(Data items)
-- BEGIN --

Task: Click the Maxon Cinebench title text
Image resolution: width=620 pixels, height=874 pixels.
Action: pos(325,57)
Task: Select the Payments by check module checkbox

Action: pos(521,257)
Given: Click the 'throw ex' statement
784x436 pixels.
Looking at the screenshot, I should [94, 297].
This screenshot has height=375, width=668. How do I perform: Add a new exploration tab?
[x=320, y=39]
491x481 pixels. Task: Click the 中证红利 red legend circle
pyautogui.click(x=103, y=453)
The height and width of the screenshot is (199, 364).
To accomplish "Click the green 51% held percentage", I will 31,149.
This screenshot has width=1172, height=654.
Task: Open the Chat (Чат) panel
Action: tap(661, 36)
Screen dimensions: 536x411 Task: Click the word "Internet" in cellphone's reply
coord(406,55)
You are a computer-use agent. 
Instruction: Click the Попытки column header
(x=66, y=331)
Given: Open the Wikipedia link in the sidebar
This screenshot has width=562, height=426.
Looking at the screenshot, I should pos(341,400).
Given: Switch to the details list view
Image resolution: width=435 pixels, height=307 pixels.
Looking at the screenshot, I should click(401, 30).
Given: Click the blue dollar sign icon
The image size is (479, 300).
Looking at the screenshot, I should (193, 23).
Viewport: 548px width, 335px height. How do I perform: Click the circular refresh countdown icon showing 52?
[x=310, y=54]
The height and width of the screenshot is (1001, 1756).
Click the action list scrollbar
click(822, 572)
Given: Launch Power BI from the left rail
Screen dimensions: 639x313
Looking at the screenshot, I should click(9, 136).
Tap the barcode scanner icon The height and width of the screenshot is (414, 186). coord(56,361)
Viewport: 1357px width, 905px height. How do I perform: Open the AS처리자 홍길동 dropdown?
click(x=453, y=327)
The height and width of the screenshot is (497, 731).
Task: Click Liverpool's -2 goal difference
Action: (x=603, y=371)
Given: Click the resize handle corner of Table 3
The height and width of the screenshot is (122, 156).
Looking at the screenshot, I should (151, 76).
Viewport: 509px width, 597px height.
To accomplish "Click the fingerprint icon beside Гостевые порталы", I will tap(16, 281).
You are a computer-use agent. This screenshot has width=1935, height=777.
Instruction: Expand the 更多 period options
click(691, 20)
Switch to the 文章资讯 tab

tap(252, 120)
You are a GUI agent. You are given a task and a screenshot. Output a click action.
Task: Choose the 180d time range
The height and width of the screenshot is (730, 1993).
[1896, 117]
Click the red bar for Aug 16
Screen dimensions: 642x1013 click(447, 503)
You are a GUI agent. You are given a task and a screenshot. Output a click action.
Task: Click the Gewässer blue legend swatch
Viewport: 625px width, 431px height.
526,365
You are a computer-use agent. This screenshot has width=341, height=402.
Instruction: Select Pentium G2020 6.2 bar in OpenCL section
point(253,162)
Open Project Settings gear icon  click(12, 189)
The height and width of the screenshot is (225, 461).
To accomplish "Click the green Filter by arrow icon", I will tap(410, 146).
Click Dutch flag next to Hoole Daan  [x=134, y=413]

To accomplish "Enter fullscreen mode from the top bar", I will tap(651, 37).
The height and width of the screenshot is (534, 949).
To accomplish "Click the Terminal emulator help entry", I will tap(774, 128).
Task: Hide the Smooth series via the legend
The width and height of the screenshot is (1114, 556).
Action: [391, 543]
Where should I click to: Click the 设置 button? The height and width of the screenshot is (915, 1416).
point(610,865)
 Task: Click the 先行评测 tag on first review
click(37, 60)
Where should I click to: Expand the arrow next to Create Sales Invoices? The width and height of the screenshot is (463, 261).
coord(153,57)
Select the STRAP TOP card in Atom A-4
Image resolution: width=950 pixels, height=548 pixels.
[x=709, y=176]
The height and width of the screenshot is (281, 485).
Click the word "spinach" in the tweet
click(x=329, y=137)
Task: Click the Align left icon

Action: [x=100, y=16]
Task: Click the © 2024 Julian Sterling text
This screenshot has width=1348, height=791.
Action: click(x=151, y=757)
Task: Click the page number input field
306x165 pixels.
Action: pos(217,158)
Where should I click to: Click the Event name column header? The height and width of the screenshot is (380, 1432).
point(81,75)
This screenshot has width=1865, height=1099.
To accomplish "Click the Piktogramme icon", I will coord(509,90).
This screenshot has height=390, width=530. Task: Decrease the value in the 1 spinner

-- END --

▸ Task to complete
Reproduce every line of the data above without changing anything.

▸ Result for this task
Task: Click the Maxon Cinebench title text
Image resolution: width=620 pixels, height=874 pixels.
Action: pos(325,57)
Task: Select the Payments by check module checkbox

Action: pos(521,257)
Given: Click the 'throw ex' statement
784x436 pixels.
Looking at the screenshot, I should [94, 297].
This screenshot has height=375, width=668. How do I perform: Add a new exploration tab?
[x=320, y=39]
491x481 pixels. Task: Click the 中证红利 red legend circle
pyautogui.click(x=103, y=453)
The height and width of the screenshot is (199, 364).
To accomplish "Click the green 51% held percentage", I will 31,149.
This screenshot has width=1172, height=654.
Task: Open the Chat (Чат) panel
Action: tap(661, 36)
Screen dimensions: 536x411 Task: Click the word "Internet" in cellphone's reply
coord(406,55)
You are a computer-use agent. 
Instruction: Click the Попытки column header
(x=66, y=331)
Given: Open the Wikipedia link in the sidebar
This screenshot has width=562, height=426.
Looking at the screenshot, I should pos(341,400).
Given: Switch to the details list view
Image resolution: width=435 pixels, height=307 pixels.
Looking at the screenshot, I should click(401, 30).
Given: Click the blue dollar sign icon
The image size is (479, 300).
Looking at the screenshot, I should (193, 23).
Viewport: 548px width, 335px height. How do I perform: Click the circular refresh countdown icon showing 52?
[x=310, y=54]
The height and width of the screenshot is (1001, 1756).
Click the action list scrollbar
click(822, 572)
Given: Launch Power BI from the left rail
Screen dimensions: 639x313
Looking at the screenshot, I should click(9, 136).
Tap the barcode scanner icon The height and width of the screenshot is (414, 186). coord(56,361)
Viewport: 1357px width, 905px height. How do I perform: Open the AS처리자 홍길동 dropdown?
click(x=453, y=327)
The height and width of the screenshot is (497, 731).
Task: Click Liverpool's -2 goal difference
Action: (x=603, y=371)
Given: Click the resize handle corner of Table 3
The height and width of the screenshot is (122, 156).
Looking at the screenshot, I should (151, 76).
Viewport: 509px width, 597px height.
To accomplish "Click the fingerprint icon beside Гостевые порталы", I will tap(16, 281).
You are a computer-use agent. This screenshot has width=1935, height=777.
Instruction: Expand the 更多 period options
click(691, 20)
Switch to the 文章资讯 tab

tap(252, 120)
You are a GUI agent. You are given a task and a screenshot. Output a click action.
Task: Choose the 180d time range
The height and width of the screenshot is (730, 1993).
[1896, 117]
Click the red bar for Aug 16
Screen dimensions: 642x1013 click(447, 503)
You are a GUI agent. You are given a task and a screenshot. Output a click action.
Task: Click the Gewässer blue legend swatch
Viewport: 625px width, 431px height.
526,365
You are a computer-use agent. This screenshot has width=341, height=402.
Instruction: Select Pentium G2020 6.2 bar in OpenCL section
point(253,162)
Open Project Settings gear icon  click(12, 189)
The height and width of the screenshot is (225, 461).
To accomplish "Click the green Filter by arrow icon", I will tap(410, 146).
Click Dutch flag next to Hoole Daan  [x=134, y=413]

To accomplish "Enter fullscreen mode from the top bar", I will tap(651, 37).
The height and width of the screenshot is (534, 949).
To accomplish "Click the Terminal emulator help entry", I will tap(774, 128).
Task: Hide the Smooth series via the legend
The width and height of the screenshot is (1114, 556).
Action: [391, 543]
Where should I click to: Click the 设置 button? The height and width of the screenshot is (915, 1416).
point(610,865)
 Task: Click the 先行评测 tag on first review
click(37, 60)
Where should I click to: Expand the arrow next to Create Sales Invoices? The width and height of the screenshot is (463, 261).
coord(153,57)
Select the STRAP TOP card in Atom A-4
Image resolution: width=950 pixels, height=548 pixels.
[x=709, y=176]
The height and width of the screenshot is (281, 485).
Click the word "spinach" in the tweet
click(x=329, y=137)
Task: Click the Align left icon

Action: [x=100, y=16]
Task: Click the © 2024 Julian Sterling text
This screenshot has width=1348, height=791.
Action: click(x=151, y=757)
Task: Click the page number input field
306x165 pixels.
Action: pos(217,158)
Where should I click to: Click the Event name column header? The height and width of the screenshot is (380, 1432).
point(81,75)
This screenshot has width=1865, height=1099.
To accomplish "Click the Piktogramme icon", I will coord(509,90).
This screenshot has height=390, width=530. Task: Decrease the value in the 1 spinner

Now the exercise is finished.